Scraper refactor - Githubissues

scrapy / scrapely

A pure-python HTML screen-scraping library

1.86k stars 273 forks source link

Scraper refactor #19

Closed shaneaevans closed 12 years ago

shaneaevans commented 12 years ago

The Scraper class can be trained with an HtmlPage instead of requiring a URL. It's more correct now (handling encoding, headers, etc.) when creating the HtmlPage for training.

The InstanceBasedLearningExtractor is no longer re-initialized on each request, improving performance.

A failing test has been fixed and now does not require to make an HTTP request to perform the test.
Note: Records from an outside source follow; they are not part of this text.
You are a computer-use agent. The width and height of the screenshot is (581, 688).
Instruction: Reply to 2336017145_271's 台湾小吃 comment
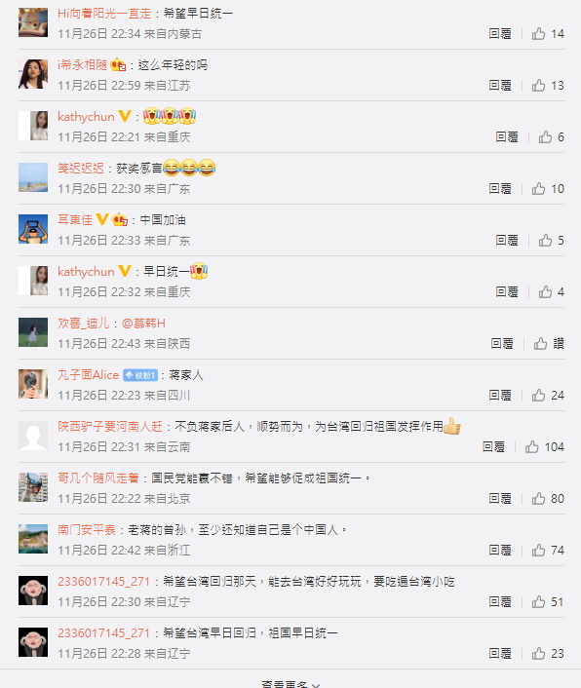(x=500, y=602)
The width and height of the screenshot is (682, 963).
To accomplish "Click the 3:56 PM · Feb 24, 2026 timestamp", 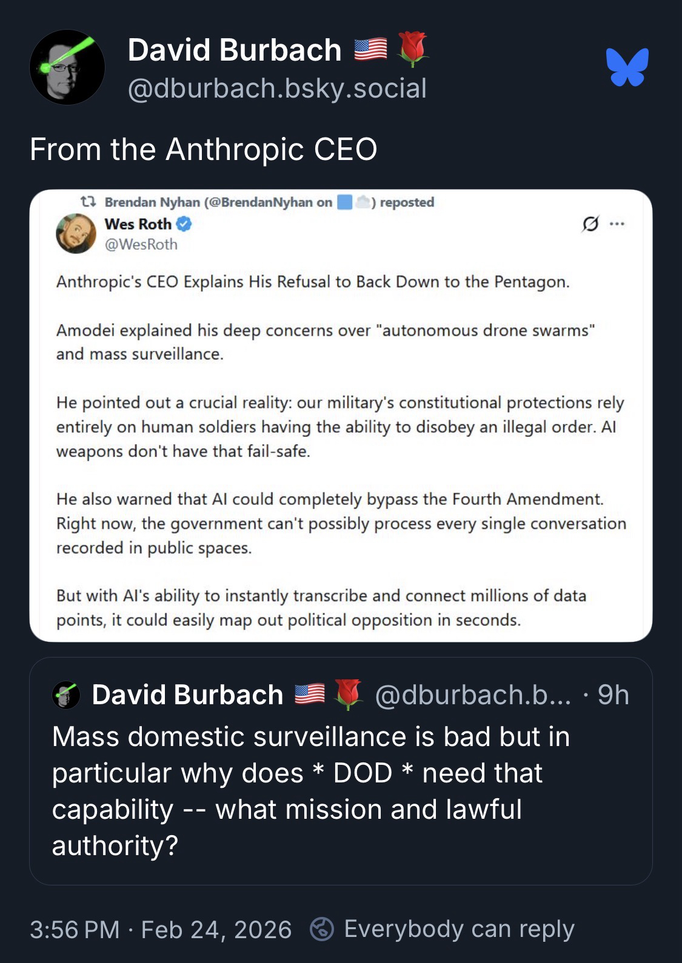I will pyautogui.click(x=161, y=929).
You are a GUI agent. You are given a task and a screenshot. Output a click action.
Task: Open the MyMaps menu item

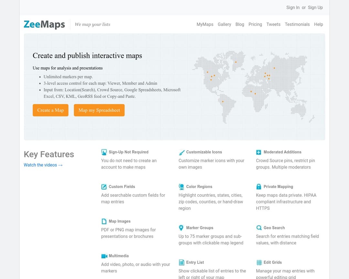pyautogui.click(x=205, y=24)
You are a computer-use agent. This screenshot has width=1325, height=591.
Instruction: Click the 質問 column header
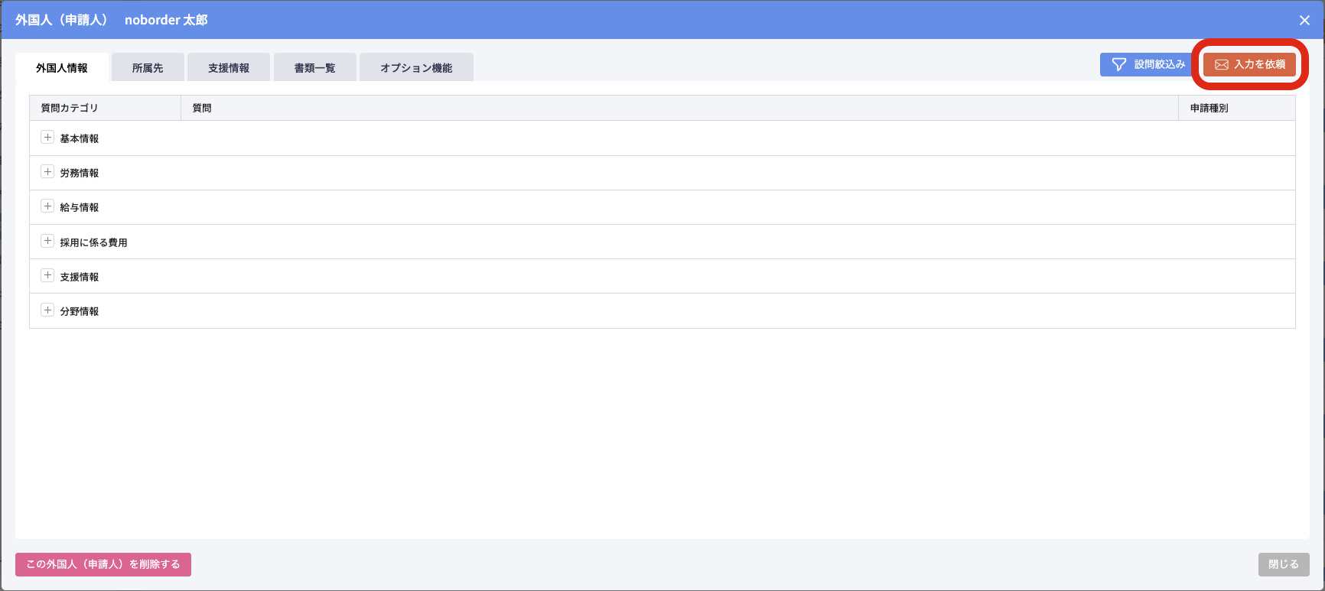tap(202, 108)
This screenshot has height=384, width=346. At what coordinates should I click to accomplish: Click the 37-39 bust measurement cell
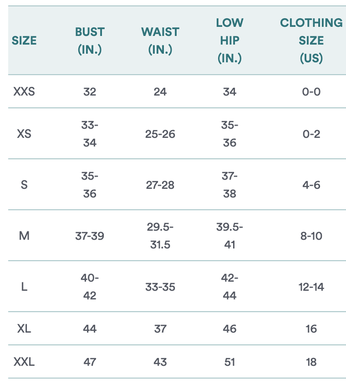click(x=89, y=236)
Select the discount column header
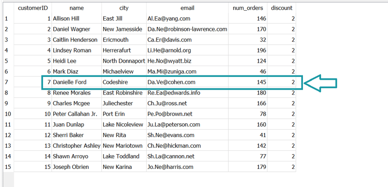 tap(281, 8)
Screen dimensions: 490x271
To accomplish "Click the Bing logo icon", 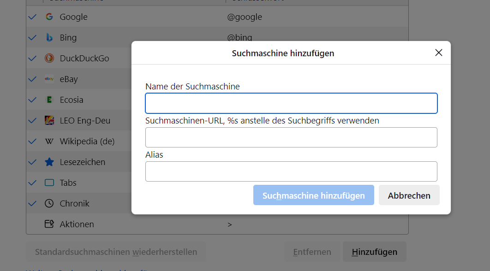I will pos(49,38).
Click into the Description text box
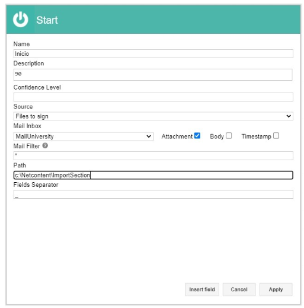 click(153, 75)
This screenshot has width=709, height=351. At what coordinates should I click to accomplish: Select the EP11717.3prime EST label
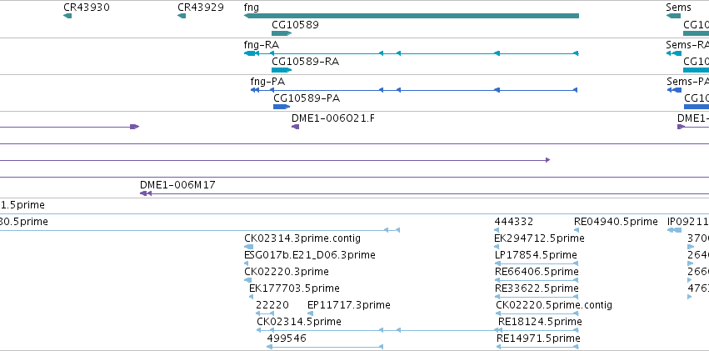coord(348,305)
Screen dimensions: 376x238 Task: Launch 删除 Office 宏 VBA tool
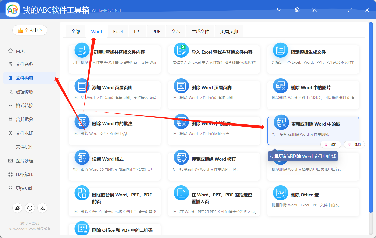[313, 202]
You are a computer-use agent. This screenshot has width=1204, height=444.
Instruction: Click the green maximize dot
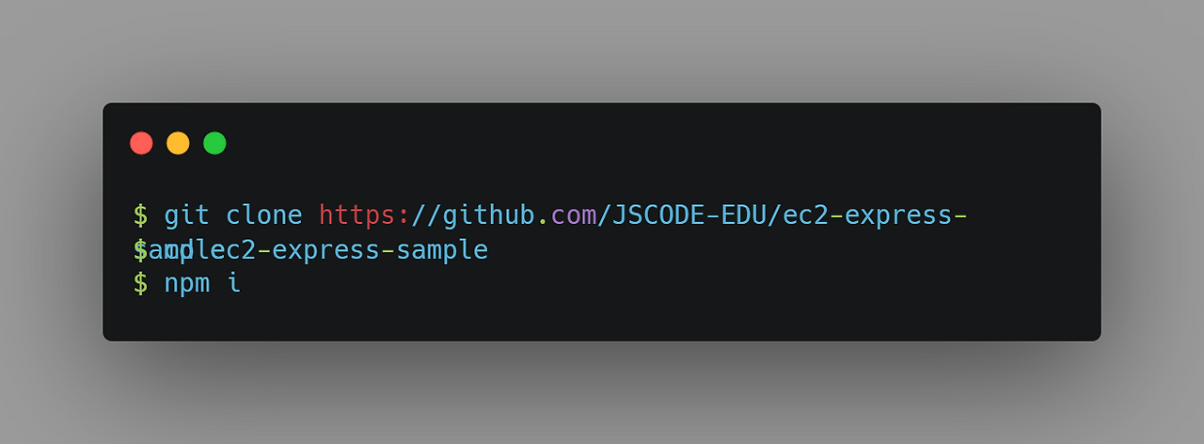coord(214,143)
pablohoffman commented 12 years ago

Have you checked the scrapely command line tool (python -m scrapely.tool) keeps working after this change?

shaneaevans commented 12 years ago

The change is API compatible, unless it relies on private functions, it should be fine. I checked some basic usage and it was OK. (although, really, this should be automated..)

shaneaevans commented 12 years ago

I guess we should also 'fix' the tool. It requires users to tell it the encoding or it assumes utf8, where it should work out the encoding instead for the default case. I'll work up a patch..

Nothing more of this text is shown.